Há uma filosofia de matriz africana chamada Ubuntuque tem ensinamentos muito propícios à nossa reflexão. Essa palavra, Ubuntu, numa aproximação para nossa língua, poderia ser traduzida como “humanidade para com os outros”. Uma pessoa com Ubuntu tem consciência de que é afetada quando seus semelhantes são diminuídos, oprimidos. “Uma lesão de um é uma lesão para todos”. Há um adágio muito significativo nessa filosofia: “Eu sou porque nós somos”.
A defesa da vida em sua integralidade só é possível quando nos sentimos membros de uma mesma família.Essa é a acolhida que o tema dessa Semana da Vida em nossa diocese propõe. Só quando nos dispomos a ser uma família acolhedora é que podemos oferecer à vida um lugar de crescimento e multiplicação. O Papa Francisco nos exorta em Fratelli Tutti: “Sonhemos com uma única humanidade, como caminhantes da mesma carne humana”.

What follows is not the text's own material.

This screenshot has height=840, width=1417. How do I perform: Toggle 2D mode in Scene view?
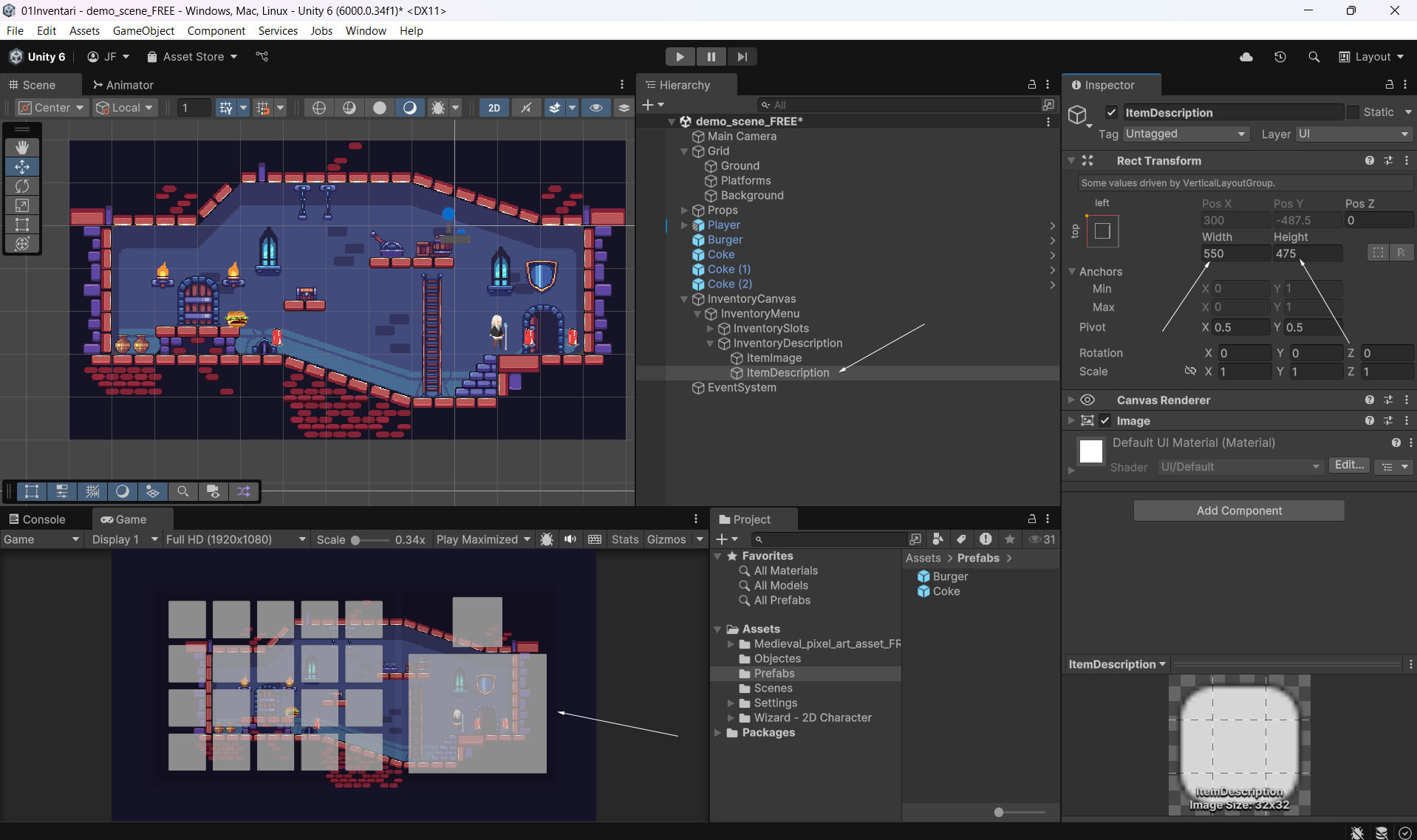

Todavia, a Semana da Vida não é um momento apenas para denunciarmos. Devemos recordar e valorizar as iniciativas que já existem de promoção da vida em nossa diocese e paróquias. Destaco o incansável e imprescindível trabalho da Pastoral da Criança em nosso país, fruto de uma preocupação latente com o nascimento e cuidado das crianças na primeira infância.Como não destacar também o belíssimo trabalho realizado pelas pastorais sociais, pelos vicentinos, pelas diversas comunidades de apoio e recuperação de dependentes químicos, alcoólicos anônimos, e tantos outros. Lembremo-nos dos cuidados dispensados por tantos asilos e creches, hospitais e orfanatos, casas de acolhida e de passagem, grupos de apoio a mulheres vítimas de violência, pastoral do menor, e uma infinidade de iniciativas onde os cristãos proclamam a defesa da vida em toda sua amplitude. Uma ação concreta derivada dessa Semana deveria ser a nossa participação e apoio mais efetivos nessas atividades. Somos a Igreja da Vida! E não qualquer forma de vida, mas a Vida em Abundância.

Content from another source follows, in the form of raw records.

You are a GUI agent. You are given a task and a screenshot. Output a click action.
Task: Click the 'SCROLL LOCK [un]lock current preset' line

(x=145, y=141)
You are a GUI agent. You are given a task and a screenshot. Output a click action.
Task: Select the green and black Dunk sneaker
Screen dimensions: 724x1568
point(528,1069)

Nessa Semana da Vida devemos ainda estender o nosso olhar para a amplitude do conceito vida. É óbvio que em primeiro lugar devemos defender a vida humana. Entretanto, conforme apelo recente do nosso Papa Francisco, devemos também cuidar da vida do planeta(cf. Laudato Sí). Penso na importância de cultivarmos atitudes ecológicas que estejam ao nosso alcance, no contexto de nossas demandas territoriais. Como não se preocupar com a nossa Serra do Japi, tão importante para o equilíbrio ambiental e social de nossa região? Preocupar-se com isso e promover iniciativas pastorais de conscientização e cuidado para com a criação também são atitudes concretas que desejaria ver brotar de nossa Semana da Vida. A terra clama por justiça!

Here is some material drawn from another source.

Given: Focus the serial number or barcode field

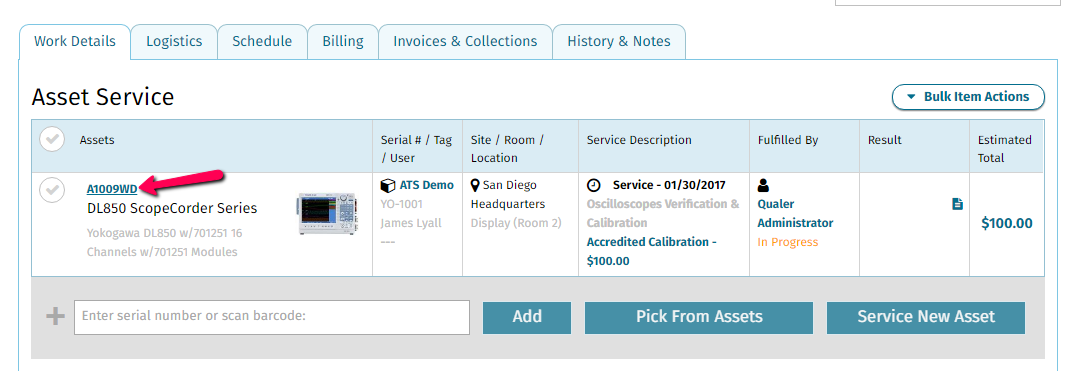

Lutemos para que num país tão injusto e desigual como o nosso, nós nunca desanimemos de recomeçar. Há muitas vidas em jogo diante da nossa atitude ou do nosso silêncio. Respeite, defenda, ame e sirva a vida, toda vida, toda vida humana! Somente neste caminho você encontrará justiça, desenvolvimento, liberdade, paz e felicidade!
E acima de tudo, lembremos: A VIDA PREVALECE! A MORTE NUNCA TERÁ A ÚLTIMA PALAVRA!